What the task requires:
Below are the records; output them exactly from the first line through the line with "Open the Workshop", stopping there.
------------------------------
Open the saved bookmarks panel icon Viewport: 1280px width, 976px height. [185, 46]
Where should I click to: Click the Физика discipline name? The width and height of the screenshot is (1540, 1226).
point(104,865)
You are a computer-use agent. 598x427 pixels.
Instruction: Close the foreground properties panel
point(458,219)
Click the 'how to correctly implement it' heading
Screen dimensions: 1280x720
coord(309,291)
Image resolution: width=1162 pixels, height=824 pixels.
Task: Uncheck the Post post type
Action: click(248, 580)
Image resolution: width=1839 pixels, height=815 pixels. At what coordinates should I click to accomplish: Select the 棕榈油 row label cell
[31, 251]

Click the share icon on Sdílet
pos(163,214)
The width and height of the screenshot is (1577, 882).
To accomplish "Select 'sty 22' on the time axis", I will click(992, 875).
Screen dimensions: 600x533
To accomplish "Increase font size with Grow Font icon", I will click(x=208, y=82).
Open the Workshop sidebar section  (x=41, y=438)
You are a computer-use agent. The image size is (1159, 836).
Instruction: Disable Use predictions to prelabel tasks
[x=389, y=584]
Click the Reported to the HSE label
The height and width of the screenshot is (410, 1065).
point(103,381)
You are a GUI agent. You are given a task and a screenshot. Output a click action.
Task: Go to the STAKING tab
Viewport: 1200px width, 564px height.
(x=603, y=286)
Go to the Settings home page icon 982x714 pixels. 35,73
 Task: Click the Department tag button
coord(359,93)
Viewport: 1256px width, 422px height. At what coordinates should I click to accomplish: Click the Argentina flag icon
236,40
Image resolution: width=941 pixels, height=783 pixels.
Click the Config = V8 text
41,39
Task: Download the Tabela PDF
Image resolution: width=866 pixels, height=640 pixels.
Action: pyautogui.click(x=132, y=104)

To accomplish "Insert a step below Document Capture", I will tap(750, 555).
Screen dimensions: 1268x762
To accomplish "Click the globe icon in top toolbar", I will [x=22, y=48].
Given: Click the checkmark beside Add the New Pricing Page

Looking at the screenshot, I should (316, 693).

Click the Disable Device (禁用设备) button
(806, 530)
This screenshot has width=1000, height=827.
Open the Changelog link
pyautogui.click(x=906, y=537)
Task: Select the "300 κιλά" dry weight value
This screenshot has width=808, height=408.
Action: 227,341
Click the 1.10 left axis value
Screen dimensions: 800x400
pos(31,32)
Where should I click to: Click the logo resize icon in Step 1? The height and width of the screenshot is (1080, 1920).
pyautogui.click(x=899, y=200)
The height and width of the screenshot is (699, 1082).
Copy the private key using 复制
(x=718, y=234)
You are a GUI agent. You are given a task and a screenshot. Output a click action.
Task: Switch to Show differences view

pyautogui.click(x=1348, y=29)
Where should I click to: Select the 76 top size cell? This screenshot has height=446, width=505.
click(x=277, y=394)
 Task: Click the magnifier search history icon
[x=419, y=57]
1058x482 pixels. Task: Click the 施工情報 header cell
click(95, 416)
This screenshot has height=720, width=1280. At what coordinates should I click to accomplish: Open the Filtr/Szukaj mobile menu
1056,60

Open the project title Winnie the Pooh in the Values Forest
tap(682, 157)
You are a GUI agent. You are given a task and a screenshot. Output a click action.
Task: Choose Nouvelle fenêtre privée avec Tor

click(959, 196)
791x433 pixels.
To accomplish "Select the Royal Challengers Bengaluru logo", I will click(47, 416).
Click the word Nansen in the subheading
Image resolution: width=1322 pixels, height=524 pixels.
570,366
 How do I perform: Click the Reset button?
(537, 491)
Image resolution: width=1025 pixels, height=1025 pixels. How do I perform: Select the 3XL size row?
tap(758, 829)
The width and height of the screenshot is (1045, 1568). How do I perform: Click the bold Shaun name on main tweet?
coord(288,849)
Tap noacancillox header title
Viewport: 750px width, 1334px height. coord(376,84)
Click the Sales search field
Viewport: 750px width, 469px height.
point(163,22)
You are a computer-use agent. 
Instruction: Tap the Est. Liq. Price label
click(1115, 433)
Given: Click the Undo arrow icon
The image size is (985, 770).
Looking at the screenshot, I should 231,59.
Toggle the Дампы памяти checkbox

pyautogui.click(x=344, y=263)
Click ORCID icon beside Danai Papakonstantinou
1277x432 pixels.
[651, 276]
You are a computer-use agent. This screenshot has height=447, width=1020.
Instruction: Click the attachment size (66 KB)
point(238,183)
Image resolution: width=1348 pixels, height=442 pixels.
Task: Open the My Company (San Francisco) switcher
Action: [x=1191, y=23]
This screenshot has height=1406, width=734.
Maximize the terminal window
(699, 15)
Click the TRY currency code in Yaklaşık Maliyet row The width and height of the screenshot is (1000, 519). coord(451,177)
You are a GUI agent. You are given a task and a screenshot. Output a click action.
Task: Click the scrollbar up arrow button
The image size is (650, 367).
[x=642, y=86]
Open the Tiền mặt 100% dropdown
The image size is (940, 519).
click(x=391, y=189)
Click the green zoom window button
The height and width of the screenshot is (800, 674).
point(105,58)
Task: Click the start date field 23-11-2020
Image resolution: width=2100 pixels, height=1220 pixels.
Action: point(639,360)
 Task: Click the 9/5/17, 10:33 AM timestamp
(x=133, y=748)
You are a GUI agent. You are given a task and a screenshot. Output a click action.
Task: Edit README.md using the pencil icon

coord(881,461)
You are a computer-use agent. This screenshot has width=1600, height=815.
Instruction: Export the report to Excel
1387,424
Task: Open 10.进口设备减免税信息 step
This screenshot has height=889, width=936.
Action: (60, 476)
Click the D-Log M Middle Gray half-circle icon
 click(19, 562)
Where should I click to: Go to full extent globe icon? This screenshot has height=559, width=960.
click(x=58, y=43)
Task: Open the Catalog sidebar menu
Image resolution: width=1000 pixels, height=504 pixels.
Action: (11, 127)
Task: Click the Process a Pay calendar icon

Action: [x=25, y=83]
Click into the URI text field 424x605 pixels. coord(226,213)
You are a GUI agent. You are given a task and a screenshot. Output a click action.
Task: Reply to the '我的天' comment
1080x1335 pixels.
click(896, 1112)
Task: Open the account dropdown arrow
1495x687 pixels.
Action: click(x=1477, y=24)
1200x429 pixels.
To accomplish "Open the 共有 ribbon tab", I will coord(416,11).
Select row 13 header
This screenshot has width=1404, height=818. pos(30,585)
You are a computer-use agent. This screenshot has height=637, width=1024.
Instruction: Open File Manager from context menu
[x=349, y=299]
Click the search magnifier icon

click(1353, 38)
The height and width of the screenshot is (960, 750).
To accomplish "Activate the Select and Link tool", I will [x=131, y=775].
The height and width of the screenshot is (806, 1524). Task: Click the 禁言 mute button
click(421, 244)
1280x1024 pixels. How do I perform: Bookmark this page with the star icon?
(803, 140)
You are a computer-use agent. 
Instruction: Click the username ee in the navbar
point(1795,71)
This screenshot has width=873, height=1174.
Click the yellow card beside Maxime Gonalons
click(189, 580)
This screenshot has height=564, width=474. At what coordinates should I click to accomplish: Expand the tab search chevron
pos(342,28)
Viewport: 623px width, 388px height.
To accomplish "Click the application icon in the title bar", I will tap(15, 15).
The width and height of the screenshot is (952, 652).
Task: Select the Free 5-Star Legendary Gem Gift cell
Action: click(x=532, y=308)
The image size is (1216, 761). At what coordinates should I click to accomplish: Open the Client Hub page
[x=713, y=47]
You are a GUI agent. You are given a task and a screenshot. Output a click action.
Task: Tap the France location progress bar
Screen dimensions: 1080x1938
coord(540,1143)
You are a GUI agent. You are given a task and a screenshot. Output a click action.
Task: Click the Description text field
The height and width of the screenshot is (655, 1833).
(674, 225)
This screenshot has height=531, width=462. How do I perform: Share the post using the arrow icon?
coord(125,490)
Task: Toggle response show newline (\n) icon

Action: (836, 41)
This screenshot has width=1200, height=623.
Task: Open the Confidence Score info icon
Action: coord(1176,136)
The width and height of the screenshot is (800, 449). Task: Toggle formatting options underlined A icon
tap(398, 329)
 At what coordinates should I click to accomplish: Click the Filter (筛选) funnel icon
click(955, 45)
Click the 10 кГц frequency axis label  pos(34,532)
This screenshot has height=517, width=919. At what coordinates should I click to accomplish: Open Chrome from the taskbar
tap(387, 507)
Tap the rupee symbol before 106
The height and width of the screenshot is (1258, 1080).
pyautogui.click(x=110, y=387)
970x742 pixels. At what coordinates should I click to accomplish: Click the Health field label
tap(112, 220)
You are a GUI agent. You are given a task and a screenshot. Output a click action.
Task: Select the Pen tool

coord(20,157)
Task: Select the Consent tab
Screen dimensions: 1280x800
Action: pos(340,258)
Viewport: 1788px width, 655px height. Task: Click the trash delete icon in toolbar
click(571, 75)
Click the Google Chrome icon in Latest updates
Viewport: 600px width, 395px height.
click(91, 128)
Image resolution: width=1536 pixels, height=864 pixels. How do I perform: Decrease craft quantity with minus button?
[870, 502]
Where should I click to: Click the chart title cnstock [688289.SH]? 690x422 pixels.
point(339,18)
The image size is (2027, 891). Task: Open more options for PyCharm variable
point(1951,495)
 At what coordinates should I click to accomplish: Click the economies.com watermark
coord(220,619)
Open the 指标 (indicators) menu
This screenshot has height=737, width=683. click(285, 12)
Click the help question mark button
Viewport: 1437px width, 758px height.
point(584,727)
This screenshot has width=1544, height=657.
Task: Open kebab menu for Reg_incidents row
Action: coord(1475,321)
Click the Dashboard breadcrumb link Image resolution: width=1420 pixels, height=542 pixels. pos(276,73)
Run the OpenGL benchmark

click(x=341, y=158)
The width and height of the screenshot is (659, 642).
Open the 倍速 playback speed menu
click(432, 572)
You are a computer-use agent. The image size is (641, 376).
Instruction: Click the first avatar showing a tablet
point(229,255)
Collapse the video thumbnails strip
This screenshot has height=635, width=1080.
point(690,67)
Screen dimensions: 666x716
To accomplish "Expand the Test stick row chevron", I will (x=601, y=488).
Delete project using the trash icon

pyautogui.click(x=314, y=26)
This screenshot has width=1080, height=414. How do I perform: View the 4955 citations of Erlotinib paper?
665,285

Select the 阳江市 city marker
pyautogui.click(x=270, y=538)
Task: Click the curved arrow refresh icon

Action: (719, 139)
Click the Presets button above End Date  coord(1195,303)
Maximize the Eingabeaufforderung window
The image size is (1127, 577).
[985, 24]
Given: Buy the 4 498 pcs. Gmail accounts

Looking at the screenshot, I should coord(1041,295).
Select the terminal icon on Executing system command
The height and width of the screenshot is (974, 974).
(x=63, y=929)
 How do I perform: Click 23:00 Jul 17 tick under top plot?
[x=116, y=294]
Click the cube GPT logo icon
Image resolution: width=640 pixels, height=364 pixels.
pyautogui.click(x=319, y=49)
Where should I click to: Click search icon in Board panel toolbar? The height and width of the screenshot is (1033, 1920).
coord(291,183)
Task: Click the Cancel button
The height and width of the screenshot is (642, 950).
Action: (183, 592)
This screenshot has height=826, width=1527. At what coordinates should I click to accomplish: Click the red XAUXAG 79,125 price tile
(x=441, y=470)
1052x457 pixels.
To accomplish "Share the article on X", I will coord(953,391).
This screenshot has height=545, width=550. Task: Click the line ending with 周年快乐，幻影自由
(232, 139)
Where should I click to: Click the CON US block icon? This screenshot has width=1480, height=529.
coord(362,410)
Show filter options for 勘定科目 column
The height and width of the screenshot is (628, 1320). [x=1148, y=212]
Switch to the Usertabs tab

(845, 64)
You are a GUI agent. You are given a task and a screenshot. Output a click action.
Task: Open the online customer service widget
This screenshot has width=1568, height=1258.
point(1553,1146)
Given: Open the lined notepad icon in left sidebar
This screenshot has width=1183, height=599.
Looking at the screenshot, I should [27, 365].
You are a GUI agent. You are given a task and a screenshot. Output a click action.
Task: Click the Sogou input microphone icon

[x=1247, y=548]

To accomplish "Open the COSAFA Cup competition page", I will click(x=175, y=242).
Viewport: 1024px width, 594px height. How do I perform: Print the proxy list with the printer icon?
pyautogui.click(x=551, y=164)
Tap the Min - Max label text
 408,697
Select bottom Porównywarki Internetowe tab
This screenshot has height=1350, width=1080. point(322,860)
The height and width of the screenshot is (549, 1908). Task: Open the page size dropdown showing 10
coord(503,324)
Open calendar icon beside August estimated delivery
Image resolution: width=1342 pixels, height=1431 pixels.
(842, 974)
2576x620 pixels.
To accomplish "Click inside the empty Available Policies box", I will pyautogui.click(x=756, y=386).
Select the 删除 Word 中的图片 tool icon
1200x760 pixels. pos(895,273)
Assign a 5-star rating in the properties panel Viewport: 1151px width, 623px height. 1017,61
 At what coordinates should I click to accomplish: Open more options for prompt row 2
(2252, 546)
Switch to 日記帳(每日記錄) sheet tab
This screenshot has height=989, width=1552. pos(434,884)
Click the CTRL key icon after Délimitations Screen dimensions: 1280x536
------------------------------
Response to this exercise:
Open the saved bookmarks panel icon Viewport: 1280px width, 976px height. [185, 46]
Where should I click to: Click the Физика discipline name? The width and height of the screenshot is (1540, 1226).
point(104,865)
You are a computer-use agent. 598x427 pixels.
Instruction: Close the foreground properties panel
point(458,219)
Click the 'how to correctly implement it' heading
Screen dimensions: 1280x720
coord(309,291)
Image resolution: width=1162 pixels, height=824 pixels.
Task: Uncheck the Post post type
Action: click(248, 580)
Image resolution: width=1839 pixels, height=815 pixels. At what coordinates should I click to accomplish: Select the 棕榈油 row label cell
[31, 251]

Click the share icon on Sdílet
pos(163,214)
The width and height of the screenshot is (1577, 882).
To accomplish "Select 'sty 22' on the time axis", I will click(992, 875).
Screen dimensions: 600x533
To accomplish "Increase font size with Grow Font icon", I will click(x=208, y=82).
Open the Workshop sidebar section  (x=41, y=438)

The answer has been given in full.